» **Requirements**
Switch "Privacy Policy" to "Terms of Service" in the lines of the material starting at "Like the tweet with the heart icon" and ending at "Looking at the screenshot, I should (x=257, y=11).". Give only those lines, with everything else left unchanged.

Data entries

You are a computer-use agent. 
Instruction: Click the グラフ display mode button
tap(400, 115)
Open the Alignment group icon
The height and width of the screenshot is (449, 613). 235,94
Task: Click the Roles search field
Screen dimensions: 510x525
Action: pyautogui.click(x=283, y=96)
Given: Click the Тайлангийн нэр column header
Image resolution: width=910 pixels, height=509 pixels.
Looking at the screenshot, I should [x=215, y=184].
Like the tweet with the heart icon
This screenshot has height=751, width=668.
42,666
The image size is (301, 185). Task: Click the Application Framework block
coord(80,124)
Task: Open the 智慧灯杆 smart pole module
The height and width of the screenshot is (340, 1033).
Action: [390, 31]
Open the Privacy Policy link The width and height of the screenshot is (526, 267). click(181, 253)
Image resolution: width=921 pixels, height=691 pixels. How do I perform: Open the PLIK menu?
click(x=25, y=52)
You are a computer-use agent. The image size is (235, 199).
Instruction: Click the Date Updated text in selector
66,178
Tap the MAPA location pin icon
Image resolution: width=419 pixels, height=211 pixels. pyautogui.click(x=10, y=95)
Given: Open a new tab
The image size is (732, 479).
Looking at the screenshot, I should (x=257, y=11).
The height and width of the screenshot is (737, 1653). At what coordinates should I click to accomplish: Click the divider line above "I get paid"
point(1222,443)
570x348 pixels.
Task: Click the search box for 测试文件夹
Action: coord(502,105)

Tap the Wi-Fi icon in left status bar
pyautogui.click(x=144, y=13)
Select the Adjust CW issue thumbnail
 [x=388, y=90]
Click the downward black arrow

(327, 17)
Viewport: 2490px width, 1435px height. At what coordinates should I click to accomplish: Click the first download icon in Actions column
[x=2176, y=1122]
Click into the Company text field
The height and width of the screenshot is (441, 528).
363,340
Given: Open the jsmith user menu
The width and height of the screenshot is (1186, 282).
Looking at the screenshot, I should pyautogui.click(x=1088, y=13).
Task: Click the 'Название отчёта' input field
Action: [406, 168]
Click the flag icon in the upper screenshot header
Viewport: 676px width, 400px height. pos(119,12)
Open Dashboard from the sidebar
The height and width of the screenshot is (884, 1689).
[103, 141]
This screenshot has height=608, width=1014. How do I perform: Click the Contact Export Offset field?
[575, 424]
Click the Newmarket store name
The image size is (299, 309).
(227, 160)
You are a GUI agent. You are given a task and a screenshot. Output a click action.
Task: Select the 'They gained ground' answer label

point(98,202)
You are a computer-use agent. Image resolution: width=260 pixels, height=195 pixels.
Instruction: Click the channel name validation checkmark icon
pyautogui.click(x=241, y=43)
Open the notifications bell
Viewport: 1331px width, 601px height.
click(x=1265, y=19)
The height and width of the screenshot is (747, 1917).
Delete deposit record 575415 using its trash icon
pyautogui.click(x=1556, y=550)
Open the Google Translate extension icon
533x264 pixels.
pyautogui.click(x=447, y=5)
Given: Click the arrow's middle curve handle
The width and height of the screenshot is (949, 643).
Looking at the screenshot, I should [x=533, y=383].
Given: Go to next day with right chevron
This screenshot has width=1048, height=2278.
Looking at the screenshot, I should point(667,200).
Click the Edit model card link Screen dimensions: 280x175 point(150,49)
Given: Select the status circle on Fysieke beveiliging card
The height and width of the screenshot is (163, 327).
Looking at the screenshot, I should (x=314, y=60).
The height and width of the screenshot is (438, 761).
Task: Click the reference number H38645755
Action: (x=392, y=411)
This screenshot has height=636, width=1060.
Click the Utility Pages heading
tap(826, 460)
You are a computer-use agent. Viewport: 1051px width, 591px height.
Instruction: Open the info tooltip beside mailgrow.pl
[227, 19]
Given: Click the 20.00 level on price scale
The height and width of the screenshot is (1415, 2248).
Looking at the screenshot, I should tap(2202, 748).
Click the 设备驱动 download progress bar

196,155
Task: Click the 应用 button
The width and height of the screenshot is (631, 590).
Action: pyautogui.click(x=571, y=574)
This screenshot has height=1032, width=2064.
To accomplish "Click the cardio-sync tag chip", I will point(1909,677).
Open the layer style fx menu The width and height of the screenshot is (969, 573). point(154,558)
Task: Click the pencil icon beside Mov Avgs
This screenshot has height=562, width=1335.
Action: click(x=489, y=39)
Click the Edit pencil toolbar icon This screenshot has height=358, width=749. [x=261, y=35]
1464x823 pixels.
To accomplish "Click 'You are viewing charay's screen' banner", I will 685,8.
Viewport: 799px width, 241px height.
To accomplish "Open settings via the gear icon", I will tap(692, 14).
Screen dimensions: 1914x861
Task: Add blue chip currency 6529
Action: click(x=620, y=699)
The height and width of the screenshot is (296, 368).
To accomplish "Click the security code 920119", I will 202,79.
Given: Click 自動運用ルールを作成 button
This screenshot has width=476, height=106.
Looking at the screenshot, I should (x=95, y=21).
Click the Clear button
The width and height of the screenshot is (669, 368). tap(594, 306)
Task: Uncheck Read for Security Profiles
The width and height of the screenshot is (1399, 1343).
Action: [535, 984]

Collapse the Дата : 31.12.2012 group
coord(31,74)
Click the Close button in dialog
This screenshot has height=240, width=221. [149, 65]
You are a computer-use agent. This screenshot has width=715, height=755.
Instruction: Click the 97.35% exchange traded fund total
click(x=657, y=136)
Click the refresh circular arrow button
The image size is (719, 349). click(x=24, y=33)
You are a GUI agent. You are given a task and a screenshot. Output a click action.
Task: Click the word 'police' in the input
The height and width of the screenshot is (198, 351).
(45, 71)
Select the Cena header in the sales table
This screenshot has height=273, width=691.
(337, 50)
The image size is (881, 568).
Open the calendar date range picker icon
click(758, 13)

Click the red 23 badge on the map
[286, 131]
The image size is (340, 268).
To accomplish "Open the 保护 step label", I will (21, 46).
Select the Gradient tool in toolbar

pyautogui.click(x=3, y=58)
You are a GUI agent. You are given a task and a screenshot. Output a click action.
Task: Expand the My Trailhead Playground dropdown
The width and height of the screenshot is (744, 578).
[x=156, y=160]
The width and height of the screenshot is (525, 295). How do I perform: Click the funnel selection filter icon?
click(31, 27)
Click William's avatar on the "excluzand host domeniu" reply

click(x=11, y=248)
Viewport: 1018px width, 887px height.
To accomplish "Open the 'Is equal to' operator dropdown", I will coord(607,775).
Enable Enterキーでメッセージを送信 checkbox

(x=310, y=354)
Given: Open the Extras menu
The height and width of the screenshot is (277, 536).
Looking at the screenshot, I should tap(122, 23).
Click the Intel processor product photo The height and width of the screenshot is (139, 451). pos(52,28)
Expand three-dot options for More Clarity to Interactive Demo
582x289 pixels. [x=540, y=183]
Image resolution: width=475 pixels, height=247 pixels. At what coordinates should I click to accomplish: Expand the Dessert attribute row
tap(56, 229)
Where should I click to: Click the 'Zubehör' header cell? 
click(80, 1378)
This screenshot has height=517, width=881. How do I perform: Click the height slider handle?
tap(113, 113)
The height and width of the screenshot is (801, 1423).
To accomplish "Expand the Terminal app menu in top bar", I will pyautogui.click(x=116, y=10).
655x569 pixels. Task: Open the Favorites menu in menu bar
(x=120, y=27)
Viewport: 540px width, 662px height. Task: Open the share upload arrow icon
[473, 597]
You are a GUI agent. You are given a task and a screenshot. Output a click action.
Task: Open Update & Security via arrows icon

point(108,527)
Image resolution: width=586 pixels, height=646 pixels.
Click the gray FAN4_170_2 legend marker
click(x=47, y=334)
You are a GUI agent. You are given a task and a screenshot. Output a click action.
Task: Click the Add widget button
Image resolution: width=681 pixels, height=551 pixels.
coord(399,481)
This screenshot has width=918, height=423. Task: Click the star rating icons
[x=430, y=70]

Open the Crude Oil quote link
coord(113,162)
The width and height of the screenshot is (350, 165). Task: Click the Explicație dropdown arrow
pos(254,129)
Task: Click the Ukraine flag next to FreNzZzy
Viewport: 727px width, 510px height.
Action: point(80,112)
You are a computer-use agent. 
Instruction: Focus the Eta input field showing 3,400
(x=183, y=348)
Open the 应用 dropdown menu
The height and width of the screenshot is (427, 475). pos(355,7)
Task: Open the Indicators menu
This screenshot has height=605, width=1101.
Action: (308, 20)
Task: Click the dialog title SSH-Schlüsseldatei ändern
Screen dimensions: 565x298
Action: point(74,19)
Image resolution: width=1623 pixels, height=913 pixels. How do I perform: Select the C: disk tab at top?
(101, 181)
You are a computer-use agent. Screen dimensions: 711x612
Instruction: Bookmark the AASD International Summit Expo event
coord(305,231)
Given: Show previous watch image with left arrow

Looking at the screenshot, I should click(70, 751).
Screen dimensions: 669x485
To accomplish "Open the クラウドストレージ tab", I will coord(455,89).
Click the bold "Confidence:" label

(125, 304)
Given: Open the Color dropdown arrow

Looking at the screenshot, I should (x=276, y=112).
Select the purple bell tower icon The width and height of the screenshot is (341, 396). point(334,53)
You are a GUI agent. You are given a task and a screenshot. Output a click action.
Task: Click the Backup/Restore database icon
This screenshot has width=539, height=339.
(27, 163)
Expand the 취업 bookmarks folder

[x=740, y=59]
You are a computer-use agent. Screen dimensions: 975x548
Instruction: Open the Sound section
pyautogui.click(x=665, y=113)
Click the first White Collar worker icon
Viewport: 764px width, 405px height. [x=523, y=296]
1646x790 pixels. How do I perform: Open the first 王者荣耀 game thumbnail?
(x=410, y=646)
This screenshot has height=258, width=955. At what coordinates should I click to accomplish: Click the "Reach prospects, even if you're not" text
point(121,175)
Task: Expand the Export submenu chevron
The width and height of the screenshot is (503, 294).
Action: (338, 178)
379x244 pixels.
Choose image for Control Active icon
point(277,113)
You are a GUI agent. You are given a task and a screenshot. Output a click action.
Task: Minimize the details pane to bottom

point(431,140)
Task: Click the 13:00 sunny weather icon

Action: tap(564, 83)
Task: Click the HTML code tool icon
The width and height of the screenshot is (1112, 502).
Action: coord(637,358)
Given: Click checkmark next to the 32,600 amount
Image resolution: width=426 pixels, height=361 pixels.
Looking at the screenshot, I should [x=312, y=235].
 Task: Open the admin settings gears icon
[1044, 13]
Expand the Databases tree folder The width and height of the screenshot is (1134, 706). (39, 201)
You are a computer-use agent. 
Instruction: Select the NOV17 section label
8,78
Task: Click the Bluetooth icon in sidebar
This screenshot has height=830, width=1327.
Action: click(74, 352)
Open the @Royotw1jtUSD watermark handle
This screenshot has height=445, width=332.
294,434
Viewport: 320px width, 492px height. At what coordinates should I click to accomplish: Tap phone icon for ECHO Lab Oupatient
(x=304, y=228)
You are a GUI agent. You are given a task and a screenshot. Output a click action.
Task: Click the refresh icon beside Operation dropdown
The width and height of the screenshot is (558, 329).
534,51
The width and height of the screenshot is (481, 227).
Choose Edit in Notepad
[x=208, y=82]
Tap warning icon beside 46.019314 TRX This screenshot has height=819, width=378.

» **Response to this exercise**
Like the tweet with the heart icon
This screenshot has height=751, width=668.
42,666
The image size is (301, 185). Task: Click the Application Framework block
coord(80,124)
Task: Open the 智慧灯杆 smart pole module
The height and width of the screenshot is (340, 1033).
Action: [390, 31]
Open the Terms of Service link The width and height of the screenshot is (526, 267). click(181, 253)
Image resolution: width=921 pixels, height=691 pixels. How do I perform: Open the PLIK menu?
click(x=25, y=52)
You are a computer-use agent. The image size is (235, 199).
Instruction: Click the Date Updated text in selector
66,178
Tap the MAPA location pin icon
Image resolution: width=419 pixels, height=211 pixels. pyautogui.click(x=10, y=95)
Given: Open a new tab
The image size is (732, 479).
Looking at the screenshot, I should (x=257, y=11).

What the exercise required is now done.